飛び立ったのは 4
不思議、というより少し変わった男の子、ランカーと別れた後、私は少し小走りで飛行場に向かった。
飛行場と言っても現代日本のようにコンクリートで地面を固められているわけではなく、言ってしまえばただの広大な草原だ。
丈の短い芝生が広がるだけのその平坦な場所は、物々しい雰囲気に包まれている。
(ゼノファーは、まだか……)
キョロキョロと見回してみるも、ゼノファーの姿は見当たらない。さてどうしたものかと思案していたら、トントンと肩を叩かれた。
「ん?」
後ろを振り替える。そこには、藍色の髪をした、いかにも好青年、といった風の男の人が立っていた。まだ若く見えて、もしかしたらゼノファーと同じくらいの年齢かもしれない。空軍の大型種の訓練でも見かけたことがある人物だ。
ふんわりと彼が微笑むと、髪と同じ藍色の瞳が細くなり、両頬にえくぼが出来てより幼く見えた。
「え~と、確か言葉は分かるんだよね。君と同じ物資輸送担当のアルフ。アルフ・クーアだ。よろしく」
「よろしくアルフ。セリカって呼んで」
スッと差し出された手を握り返す。おお、アルフは好い人そうだ。
「で、あの人がもう一人の物資輸送担当のギルバート・リェーリ」
そう言ってアルフはペガサスのような生き物に物資を縛り付けている男を指差した。
短めに切られたツンツンの金髪に、紫色の勝ち気そうな瞳。頬に擦り傷みたいな痕がある。何か剣などで切ったのかな?彼も空軍大型使い魔の練習で見かけたことがある一人だった。

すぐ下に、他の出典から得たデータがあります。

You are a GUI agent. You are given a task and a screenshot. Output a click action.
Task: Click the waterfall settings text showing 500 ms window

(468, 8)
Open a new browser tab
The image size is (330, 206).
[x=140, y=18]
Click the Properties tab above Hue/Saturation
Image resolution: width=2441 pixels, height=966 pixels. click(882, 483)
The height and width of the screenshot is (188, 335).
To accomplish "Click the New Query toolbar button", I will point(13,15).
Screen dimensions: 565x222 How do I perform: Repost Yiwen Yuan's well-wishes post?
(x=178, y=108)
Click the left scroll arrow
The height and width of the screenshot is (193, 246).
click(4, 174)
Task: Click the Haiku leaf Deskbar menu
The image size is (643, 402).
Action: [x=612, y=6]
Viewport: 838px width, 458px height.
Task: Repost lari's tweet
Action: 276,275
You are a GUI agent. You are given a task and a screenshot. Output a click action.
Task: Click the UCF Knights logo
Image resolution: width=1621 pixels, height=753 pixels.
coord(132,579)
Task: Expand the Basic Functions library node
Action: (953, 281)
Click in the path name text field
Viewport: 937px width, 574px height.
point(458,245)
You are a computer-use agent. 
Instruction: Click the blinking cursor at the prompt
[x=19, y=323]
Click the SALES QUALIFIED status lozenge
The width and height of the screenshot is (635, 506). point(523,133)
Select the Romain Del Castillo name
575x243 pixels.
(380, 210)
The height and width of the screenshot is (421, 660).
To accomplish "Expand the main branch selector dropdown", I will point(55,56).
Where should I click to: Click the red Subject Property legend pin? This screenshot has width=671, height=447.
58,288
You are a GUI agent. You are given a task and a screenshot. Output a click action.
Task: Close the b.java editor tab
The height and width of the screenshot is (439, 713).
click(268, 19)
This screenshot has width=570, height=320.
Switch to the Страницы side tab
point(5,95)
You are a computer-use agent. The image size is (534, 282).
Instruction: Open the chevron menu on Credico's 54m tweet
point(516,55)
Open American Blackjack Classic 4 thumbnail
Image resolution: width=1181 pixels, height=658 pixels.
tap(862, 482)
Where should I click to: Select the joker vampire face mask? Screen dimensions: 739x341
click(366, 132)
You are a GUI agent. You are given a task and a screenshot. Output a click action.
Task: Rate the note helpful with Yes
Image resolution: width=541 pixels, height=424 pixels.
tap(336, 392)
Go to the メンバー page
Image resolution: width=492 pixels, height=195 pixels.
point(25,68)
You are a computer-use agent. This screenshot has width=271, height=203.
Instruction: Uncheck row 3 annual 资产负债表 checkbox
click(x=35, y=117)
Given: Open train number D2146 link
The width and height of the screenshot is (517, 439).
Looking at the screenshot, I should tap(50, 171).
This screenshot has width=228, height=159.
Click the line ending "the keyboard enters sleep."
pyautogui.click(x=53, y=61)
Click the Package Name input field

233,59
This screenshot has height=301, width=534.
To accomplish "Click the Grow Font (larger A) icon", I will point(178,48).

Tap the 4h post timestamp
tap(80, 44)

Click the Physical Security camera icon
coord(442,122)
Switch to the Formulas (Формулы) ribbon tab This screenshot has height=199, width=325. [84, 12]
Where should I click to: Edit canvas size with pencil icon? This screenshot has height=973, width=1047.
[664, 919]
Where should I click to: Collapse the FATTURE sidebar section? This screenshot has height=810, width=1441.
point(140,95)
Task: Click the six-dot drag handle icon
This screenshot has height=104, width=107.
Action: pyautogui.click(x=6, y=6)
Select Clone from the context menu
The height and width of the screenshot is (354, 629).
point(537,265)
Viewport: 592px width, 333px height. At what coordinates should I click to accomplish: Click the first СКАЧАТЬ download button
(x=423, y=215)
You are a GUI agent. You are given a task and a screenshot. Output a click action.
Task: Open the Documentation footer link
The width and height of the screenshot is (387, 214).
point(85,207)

こちらの視線に気づいたギルバートは眉間にシワを寄せ、ツンとそっぽを向いてしまった。
「うっわ、感じ悪!」
「……まぁ、同じ空軍の大型で、物資輸送担当同士仲良くしようと思ってさ。君のご主人様のゼノファーは?」
「報告に行って……「セリカ!」」
噂をすればなんとやら。声をした方に顔を向けるとちょうどゼノファーが走り寄ってきてくれた。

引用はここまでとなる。